=== Section Start ===

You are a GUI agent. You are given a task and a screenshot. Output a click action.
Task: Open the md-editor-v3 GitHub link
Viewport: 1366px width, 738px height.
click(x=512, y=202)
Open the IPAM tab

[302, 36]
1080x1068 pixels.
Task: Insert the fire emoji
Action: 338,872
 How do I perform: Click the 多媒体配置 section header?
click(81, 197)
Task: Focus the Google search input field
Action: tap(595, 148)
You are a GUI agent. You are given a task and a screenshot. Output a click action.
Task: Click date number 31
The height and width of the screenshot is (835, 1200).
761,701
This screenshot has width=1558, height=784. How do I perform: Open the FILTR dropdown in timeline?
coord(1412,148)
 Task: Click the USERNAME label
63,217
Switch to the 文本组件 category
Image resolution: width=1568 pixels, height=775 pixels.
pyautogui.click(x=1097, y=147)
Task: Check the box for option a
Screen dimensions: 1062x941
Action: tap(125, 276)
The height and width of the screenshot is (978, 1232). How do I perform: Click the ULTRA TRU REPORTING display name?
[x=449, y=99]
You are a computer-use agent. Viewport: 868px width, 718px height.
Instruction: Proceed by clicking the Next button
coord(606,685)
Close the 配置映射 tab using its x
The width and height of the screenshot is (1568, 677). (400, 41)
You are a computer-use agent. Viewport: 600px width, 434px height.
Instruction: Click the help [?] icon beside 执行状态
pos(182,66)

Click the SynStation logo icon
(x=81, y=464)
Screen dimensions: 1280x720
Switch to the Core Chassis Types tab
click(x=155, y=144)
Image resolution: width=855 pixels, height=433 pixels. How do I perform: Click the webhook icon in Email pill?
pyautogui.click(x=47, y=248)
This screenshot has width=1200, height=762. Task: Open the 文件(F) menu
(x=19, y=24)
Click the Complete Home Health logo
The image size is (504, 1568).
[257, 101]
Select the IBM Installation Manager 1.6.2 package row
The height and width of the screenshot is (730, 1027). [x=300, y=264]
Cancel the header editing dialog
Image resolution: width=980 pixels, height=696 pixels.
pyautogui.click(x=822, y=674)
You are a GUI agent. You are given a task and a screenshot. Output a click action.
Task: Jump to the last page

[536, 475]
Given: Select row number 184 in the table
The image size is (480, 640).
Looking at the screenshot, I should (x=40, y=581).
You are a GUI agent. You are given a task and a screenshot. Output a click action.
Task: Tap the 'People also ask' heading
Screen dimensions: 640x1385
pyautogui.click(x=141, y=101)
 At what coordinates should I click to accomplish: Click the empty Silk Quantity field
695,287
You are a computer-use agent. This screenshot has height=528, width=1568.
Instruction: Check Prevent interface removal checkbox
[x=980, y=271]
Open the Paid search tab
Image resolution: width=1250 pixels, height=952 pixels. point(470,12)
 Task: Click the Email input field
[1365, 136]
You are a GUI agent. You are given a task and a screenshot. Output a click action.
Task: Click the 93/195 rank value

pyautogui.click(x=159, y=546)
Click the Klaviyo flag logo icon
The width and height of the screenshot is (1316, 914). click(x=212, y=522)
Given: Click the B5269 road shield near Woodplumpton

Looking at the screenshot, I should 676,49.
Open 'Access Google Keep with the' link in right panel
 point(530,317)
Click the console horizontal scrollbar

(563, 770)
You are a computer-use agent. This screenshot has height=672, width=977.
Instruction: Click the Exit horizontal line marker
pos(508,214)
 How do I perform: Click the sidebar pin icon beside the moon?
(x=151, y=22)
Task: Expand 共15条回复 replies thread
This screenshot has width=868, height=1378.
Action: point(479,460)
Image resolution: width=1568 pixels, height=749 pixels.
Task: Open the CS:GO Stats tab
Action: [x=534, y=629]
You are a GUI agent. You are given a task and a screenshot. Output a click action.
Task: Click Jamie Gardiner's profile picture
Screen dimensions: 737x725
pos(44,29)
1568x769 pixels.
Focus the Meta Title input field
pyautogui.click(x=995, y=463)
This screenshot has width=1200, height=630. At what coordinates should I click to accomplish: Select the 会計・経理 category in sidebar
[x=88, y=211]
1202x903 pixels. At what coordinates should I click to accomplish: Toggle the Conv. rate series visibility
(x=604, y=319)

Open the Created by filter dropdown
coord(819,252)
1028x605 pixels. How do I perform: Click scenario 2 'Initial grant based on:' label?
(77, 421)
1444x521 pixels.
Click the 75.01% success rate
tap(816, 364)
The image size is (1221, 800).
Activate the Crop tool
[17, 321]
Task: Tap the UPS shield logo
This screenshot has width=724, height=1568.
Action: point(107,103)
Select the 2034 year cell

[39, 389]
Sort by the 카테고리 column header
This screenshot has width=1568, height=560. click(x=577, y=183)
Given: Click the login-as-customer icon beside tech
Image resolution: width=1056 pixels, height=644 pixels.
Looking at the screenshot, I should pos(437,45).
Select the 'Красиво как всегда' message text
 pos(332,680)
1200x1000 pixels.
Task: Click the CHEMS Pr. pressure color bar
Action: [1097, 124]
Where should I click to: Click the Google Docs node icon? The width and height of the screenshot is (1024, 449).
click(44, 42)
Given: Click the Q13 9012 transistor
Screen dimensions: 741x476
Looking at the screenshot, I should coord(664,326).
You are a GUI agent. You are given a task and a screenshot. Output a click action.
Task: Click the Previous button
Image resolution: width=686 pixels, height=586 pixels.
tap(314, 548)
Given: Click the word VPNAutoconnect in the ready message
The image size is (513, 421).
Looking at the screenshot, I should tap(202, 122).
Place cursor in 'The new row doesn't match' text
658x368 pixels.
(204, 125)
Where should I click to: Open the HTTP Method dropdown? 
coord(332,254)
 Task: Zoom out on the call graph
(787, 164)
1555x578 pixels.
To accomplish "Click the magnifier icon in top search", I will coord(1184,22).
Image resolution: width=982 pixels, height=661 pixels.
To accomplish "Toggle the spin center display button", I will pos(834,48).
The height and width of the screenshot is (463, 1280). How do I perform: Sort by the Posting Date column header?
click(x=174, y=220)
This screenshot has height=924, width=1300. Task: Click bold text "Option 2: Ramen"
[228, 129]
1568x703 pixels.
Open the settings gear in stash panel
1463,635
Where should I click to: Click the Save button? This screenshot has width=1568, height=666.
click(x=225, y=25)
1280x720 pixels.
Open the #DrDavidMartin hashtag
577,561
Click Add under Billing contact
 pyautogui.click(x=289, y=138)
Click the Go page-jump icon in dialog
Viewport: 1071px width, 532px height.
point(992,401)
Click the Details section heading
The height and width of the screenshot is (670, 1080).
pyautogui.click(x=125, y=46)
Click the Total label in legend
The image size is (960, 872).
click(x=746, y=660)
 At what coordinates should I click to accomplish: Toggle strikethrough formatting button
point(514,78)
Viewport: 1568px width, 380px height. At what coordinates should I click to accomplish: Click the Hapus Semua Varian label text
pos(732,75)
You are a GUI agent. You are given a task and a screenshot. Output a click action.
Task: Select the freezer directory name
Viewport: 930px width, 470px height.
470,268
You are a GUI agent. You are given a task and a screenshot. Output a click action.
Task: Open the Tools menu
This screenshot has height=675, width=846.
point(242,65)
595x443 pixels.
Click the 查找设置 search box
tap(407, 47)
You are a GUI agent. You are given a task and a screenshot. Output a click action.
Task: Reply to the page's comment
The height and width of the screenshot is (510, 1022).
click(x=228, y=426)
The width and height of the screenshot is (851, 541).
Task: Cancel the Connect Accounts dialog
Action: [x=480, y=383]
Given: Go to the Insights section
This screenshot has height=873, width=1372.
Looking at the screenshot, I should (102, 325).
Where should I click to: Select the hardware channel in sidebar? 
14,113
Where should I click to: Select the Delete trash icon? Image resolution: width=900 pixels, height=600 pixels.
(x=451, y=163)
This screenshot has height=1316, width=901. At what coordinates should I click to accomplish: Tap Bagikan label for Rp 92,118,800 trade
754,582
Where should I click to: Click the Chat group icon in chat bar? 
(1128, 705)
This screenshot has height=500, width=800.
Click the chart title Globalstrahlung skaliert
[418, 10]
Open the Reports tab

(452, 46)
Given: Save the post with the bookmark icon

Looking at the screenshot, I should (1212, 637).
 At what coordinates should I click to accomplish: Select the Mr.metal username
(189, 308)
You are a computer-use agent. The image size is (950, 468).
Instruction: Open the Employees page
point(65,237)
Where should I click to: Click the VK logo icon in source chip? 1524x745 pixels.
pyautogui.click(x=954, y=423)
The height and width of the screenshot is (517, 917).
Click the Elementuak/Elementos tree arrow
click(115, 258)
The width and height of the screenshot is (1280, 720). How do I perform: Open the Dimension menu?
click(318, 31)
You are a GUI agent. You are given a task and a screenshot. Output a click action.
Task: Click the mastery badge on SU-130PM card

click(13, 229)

=== Section End ===

● Exercise details
Starting at the first line of the records, print each line exactly, stopping after the line that contains "Task: Click date number 31".

● Exercise result
You are a GUI agent. You are given a task and a screenshot. Output a click action.
Task: Open the md-editor-v3 GitHub link
Viewport: 1366px width, 738px height.
click(x=512, y=202)
Open the IPAM tab

[302, 36]
1080x1068 pixels.
Task: Insert the fire emoji
Action: 338,872
 How do I perform: Click the 多媒体配置 section header?
click(81, 197)
Task: Focus the Google search input field
Action: tap(595, 148)
You are a GUI agent. You are given a task and a screenshot. Output a click action.
Task: Click date number 31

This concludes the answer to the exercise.